### Problem
Update all the entries below so that each "month label" reads "month tag", and keep everything else the same.

Begin Extracted records

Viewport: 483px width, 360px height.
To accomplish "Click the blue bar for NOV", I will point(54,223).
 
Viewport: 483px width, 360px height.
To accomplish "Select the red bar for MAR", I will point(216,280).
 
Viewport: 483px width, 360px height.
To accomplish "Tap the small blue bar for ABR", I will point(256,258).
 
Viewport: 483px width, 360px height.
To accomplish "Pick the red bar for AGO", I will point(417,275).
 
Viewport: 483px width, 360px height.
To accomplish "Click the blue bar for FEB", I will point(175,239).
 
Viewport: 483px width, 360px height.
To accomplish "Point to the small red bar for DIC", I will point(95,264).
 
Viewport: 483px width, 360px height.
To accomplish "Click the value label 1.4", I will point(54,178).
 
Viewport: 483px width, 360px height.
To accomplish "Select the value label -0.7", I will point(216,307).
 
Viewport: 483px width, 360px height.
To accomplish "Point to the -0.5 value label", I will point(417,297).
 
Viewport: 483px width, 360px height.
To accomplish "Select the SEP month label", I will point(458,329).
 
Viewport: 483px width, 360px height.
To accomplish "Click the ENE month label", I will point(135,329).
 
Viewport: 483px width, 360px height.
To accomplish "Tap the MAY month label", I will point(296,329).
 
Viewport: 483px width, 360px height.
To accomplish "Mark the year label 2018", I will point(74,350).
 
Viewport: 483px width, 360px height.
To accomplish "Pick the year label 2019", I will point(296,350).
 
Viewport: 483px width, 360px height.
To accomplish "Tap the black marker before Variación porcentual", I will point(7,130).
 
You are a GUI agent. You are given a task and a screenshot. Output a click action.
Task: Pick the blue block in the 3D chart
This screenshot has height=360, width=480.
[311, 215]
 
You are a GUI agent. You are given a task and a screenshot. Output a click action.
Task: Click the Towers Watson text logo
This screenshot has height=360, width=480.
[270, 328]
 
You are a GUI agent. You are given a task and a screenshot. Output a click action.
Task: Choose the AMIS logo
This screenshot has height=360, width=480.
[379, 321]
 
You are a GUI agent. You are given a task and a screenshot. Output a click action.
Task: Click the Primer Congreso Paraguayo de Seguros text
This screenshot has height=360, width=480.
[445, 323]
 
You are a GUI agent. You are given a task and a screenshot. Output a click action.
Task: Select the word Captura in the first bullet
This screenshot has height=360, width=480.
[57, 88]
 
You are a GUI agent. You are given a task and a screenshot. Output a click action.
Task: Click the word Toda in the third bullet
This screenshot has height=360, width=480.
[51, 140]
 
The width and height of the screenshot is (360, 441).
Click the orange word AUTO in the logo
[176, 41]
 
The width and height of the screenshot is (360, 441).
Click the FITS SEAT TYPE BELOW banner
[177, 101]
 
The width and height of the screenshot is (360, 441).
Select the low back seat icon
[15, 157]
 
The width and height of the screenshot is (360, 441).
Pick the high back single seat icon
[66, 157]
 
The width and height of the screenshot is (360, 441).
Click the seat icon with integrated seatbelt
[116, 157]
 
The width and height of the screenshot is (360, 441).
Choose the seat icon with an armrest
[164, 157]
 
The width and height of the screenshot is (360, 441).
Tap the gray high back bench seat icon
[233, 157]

End Extracted records

### Answer
Viewport: 483px width, 360px height.
To accomplish "Click the blue bar for NOV", I will point(54,223).
 
Viewport: 483px width, 360px height.
To accomplish "Select the red bar for MAR", I will point(216,280).
 
Viewport: 483px width, 360px height.
To accomplish "Tap the small blue bar for ABR", I will point(256,258).
 
Viewport: 483px width, 360px height.
To accomplish "Pick the red bar for AGO", I will point(417,275).
 
Viewport: 483px width, 360px height.
To accomplish "Click the blue bar for FEB", I will point(175,239).
 
Viewport: 483px width, 360px height.
To accomplish "Point to the small red bar for DIC", I will point(95,264).
 
Viewport: 483px width, 360px height.
To accomplish "Click the value label 1.4", I will point(54,178).
 
Viewport: 483px width, 360px height.
To accomplish "Select the value label -0.7", I will point(216,307).
 
Viewport: 483px width, 360px height.
To accomplish "Point to the -0.5 value label", I will point(417,297).
 
Viewport: 483px width, 360px height.
To accomplish "Select the SEP month tag", I will point(458,329).
 
Viewport: 483px width, 360px height.
To accomplish "Click the ENE month tag", I will point(135,329).
 
Viewport: 483px width, 360px height.
To accomplish "Tap the MAY month tag", I will point(296,329).
 
Viewport: 483px width, 360px height.
To accomplish "Mark the year label 2018", I will point(74,350).
 
Viewport: 483px width, 360px height.
To accomplish "Pick the year label 2019", I will point(296,350).
 
Viewport: 483px width, 360px height.
To accomplish "Tap the black marker before Variación porcentual", I will point(7,130).
 
You are a GUI agent. You are given a task and a screenshot. Output a click action.
Task: Pick the blue block in the 3D chart
This screenshot has height=360, width=480.
[311, 215]
 
You are a GUI agent. You are given a task and a screenshot. Output a click action.
Task: Click the Towers Watson text logo
This screenshot has height=360, width=480.
[270, 328]
 
You are a GUI agent. You are given a task and a screenshot. Output a click action.
Task: Choose the AMIS logo
This screenshot has height=360, width=480.
[379, 321]
 
You are a GUI agent. You are given a task and a screenshot. Output a click action.
Task: Click the Primer Congreso Paraguayo de Seguros text
This screenshot has height=360, width=480.
[445, 323]
 
You are a GUI agent. You are given a task and a screenshot. Output a click action.
Task: Select the word Captura in the first bullet
This screenshot has height=360, width=480.
[57, 88]
 
You are a GUI agent. You are given a task and a screenshot. Output a click action.
Task: Click the word Toda in the third bullet
This screenshot has height=360, width=480.
[51, 140]
 
The width and height of the screenshot is (360, 441).
Click the orange word AUTO in the logo
[176, 41]
 
The width and height of the screenshot is (360, 441).
Click the FITS SEAT TYPE BELOW banner
[177, 101]
 
The width and height of the screenshot is (360, 441).
Select the low back seat icon
[15, 157]
 
The width and height of the screenshot is (360, 441).
Pick the high back single seat icon
[66, 157]
 
The width and height of the screenshot is (360, 441).
Click the seat icon with integrated seatbelt
[116, 157]
 
The width and height of the screenshot is (360, 441).
Choose the seat icon with an armrest
[164, 157]
 
The width and height of the screenshot is (360, 441).
Tap the gray high back bench seat icon
[233, 157]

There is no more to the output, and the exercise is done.